O Senado Federal aprovou o Projeto de Lei nº 1.087/2025, que promove uma das mudanças mais relevantes no Imposto de Renda das Pessoas Físicas (IRPF) dos últimos anos. A proposta, de iniciativa do Poder Executivo, segue agora para sanção presidencial e deve entrar em vigor a partir de janeiro de 2026.
Dentre os principais pontos do projeto, destacam-se:
- Ampliação da faixa de isenção do IRPF: a partir de 2026, estarão isentos do imposto os contribuintes com renda mensal de até R$ 5 mil. Para quem ganha entre R$ 5.000,01 e R$ 7.350, haverá uma redução progressiva da carga tributária. Atualmente, a isenção alcança apenas quem recebe até R$ 3.076 mensais.
- Criação do IRPF Mínimo (IRPFM) para altas rendas: contribuintes com rendimentos anuais superiores a R$ 600 mil (ou R$ 50 mil mensais) passarão a pagar uma alíquota mínima de imposto, que varia de 0% a 10%, conforme a renda. Isso significa que quem ganha até R$ 600 mil por ano não pagará o IRPFM, enquanto quem recebe R$ 1,2 milhão ou mais será tributado à alíquota máxima de 10%.

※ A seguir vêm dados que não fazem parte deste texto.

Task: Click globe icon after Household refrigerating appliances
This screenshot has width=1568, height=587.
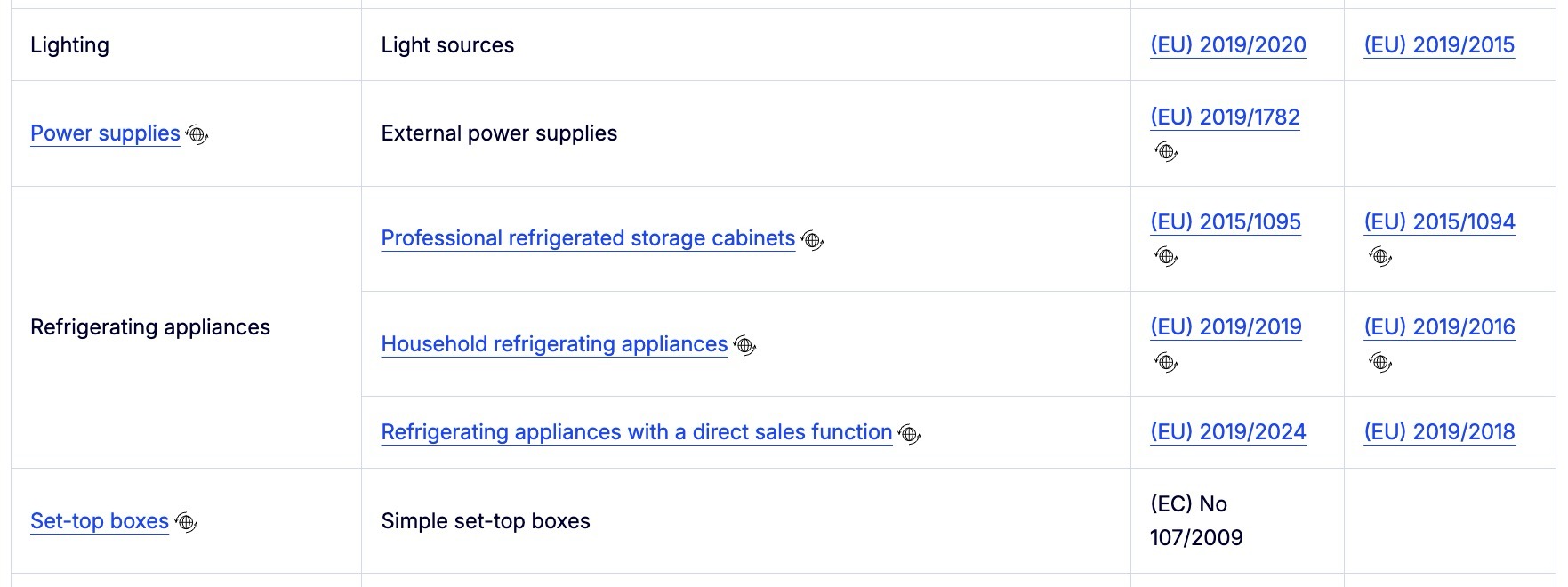Action: tap(744, 346)
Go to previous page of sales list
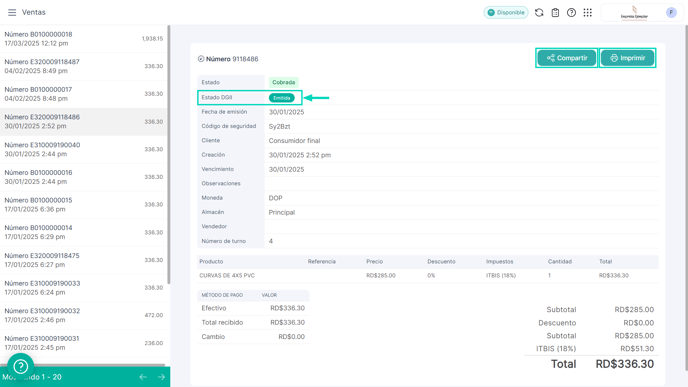The height and width of the screenshot is (387, 688). 143,377
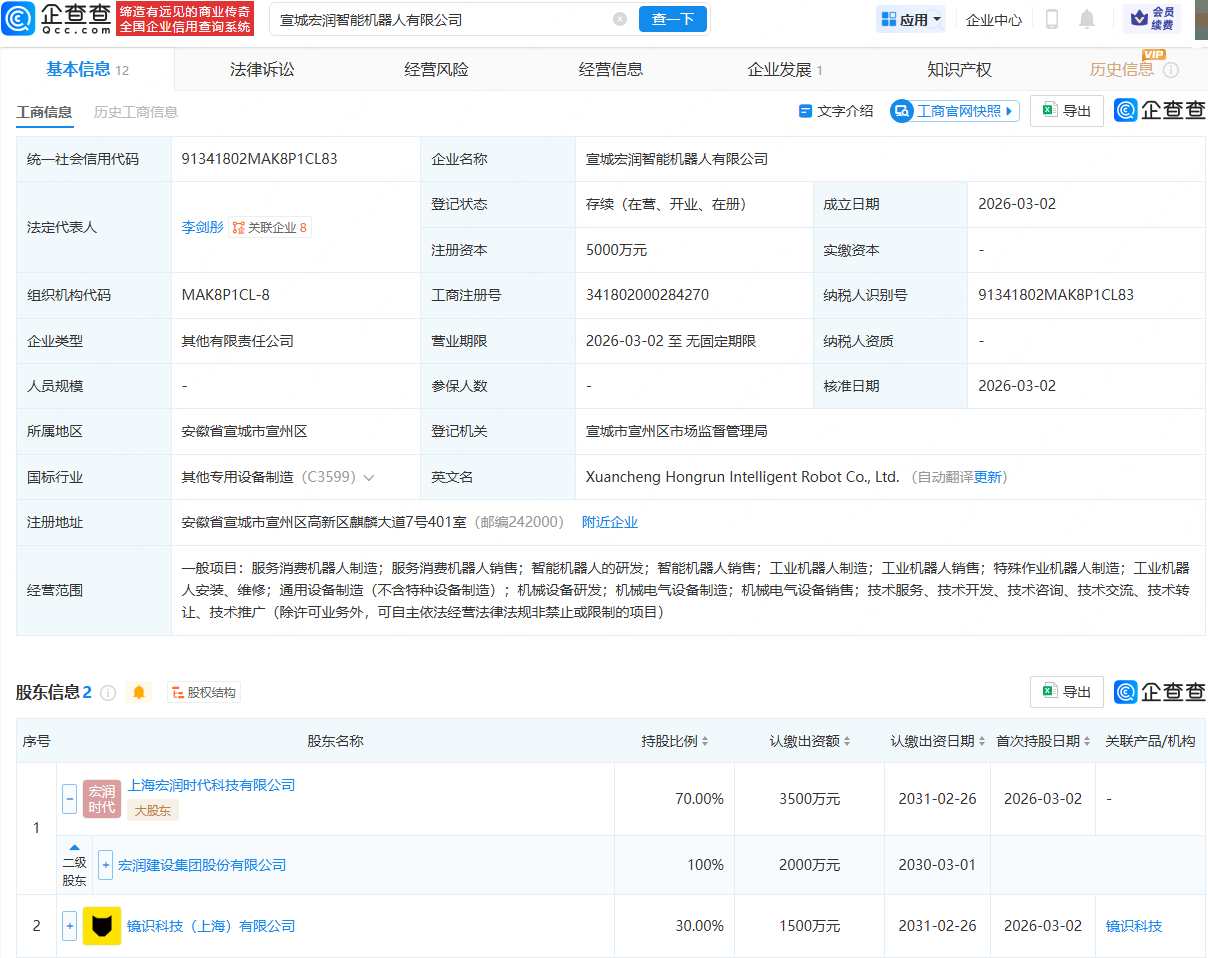Click the mobile phone icon in header

pos(1052,19)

- Tributação de dividendos pagos ao exterior: lucros e dividendos remetidos por empresas brasileiras a pessoas físicas ou jurídicas não residentes estarão sujeitos à retenção de 10% de IR na fonte, independentemente do valor. A medida visa alinhar o Brasil às práticas internacionais e evitar a dupla não tributação.
- Preservação dos lucros acumulados até 2025: lucros e dividendos referentes a resultados apurados até 31 de dezembro de 2025 poderão ser distribuídos sem incidência do novo imposto, desde que a distribuição seja aprovada até essa data e os pagamentos ocorram até 2028.
- Compensações e deduções: o IRPFM será calculado com base em uma renda ampla, mas permitirá a exclusão de diversos rendimentos, como ganhos de capital não oriundos de bolsa, rendimentos de poupança, doações, heranças, aposentadorias por moléstia grave, e rendimentos isentos de títulos como LCI, LCA, CRI, CRA, debêntures incentivadas, FII e Fiagro com mais de 100 cotistas, entre outros.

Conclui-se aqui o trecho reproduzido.